La Croix-Rouge vénézuélienne a enregistré 15 866 personnes déplacées à la suite des tremblements de terre dans le pays.

La Croix-Rouge vénézuélienne (CRV) a déjà dénombré 15.866 personnes déplacées à l'intérieur du pays à la suite des deux tremblements de terre qui ont secoué le nord du Venezuela mercredi 24 juin et qui, selon le dernier bilan officiel, ont fait 3.342 morts, 16.740 blessés et 17.345 sans abri.

L'État le plus touché par le doublet sismique a été La Guaira, déclarée zone sinistrée par le gouvernement intérimaire de Delcy Rodríguez, même si Caracas et les États de Carabobo, Miranda Falcón, Yaracuy et Aragua ont également subi des dommages importants.

Les équipes CRV des États d'Aragua, Zulia, Apure, Falcón, Monagas, Trujillo et Barinas ont enregistré des mouvements internes de personnes fuyant les localités les plus durement touchées pour se déplacer vers d'autres entités du pays.

Il s'agit d'une migration naturelle, où les personnes touchées quittent leur région par leurs propres moyens et sont accueillies par des proches résidant dans des zones qui n'ont pas subi l'impact du cataclysme. Conscient de la précarité de ces groupes familiaux, le CRV fournit à ces foyers des fournitures telles que de la nourriture et du matériel de nettoyage et d'hygiène personnelle.

Après avoir évalué les besoins sur le terrain et comptant sur la collaboration de ses homologues en Italie et en Espagne, la Croix-Rouge vénézuélienne travaille à la création d'un refuge qui fonctionnera pendant 24 mois et qui prévoit d'héberger environ 600 personnes, en leur fournissant des soins de santé et un soutien psychosocial. Jusqu’à présent, ils ont aidé environ un millier de personnes dans les refuges déjà opérationnels dans le pays.

Deux agents de santé de la Croix-Rouge soignent une personne (Croix-Rouge)

Toujours déployé à La Guaira, où il a aidé plus de 4 000 citoyens, le CRV étend son travail à d'autres municipalités des États de Miranda et Falcón qui ont été touchées par le double événement sismique. Des localités dont on parle peu dans les médias, mais qui comptent quand même des morts ou des bâtiments détruits.

Le CRV concentre ses efforts sur le rétablissement des contacts entre les membres des familles. Jusqu’à présent, ils ont enregistré 2 100 appels de personnes cherchant des informations sur leurs proches.

La délégation costaricaine apporte son expérience en matière de recherche et de sauvetage aux opérations dans les zones sinistrées du Venezuela.
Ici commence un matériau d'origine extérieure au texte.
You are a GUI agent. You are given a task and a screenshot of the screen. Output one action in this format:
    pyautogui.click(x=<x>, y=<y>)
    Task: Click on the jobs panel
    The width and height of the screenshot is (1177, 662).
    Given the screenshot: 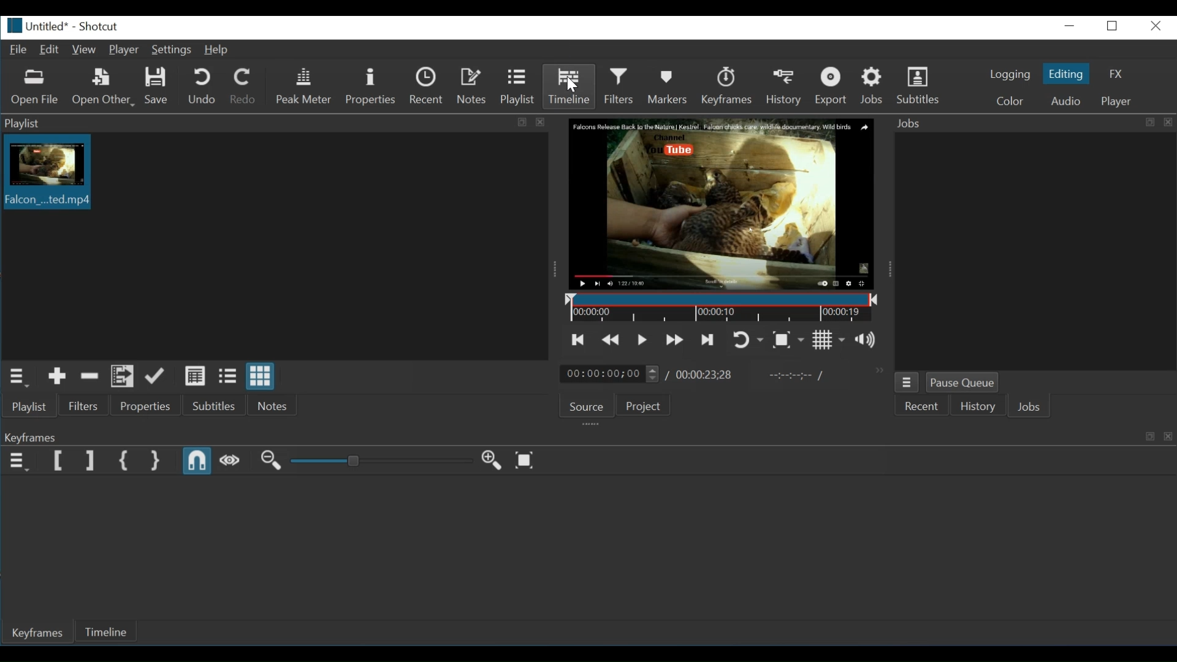 What is the action you would take?
    pyautogui.click(x=1035, y=249)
Crédit : Croix-Rouge costaricienne

Pour pallier le manque d'accès à l'eau potable à La Guaira, le CRV a installé une station d'épuration d'eau d'une capacité de 5 000 litres par heure. Sur une note positive, ils soulignent que la Croix-Rouge vénézuélienne comptait environ 4 000 volontaires, mais qu'après le cataclysme, elle a reçu environ 20 000 demandes de personnes souhaitant s'unir pour aider à la crise.

Dans le cadre de ses activités régulières, le CRV gère huit hôpitaux et 33 cliniques externes dans le pays.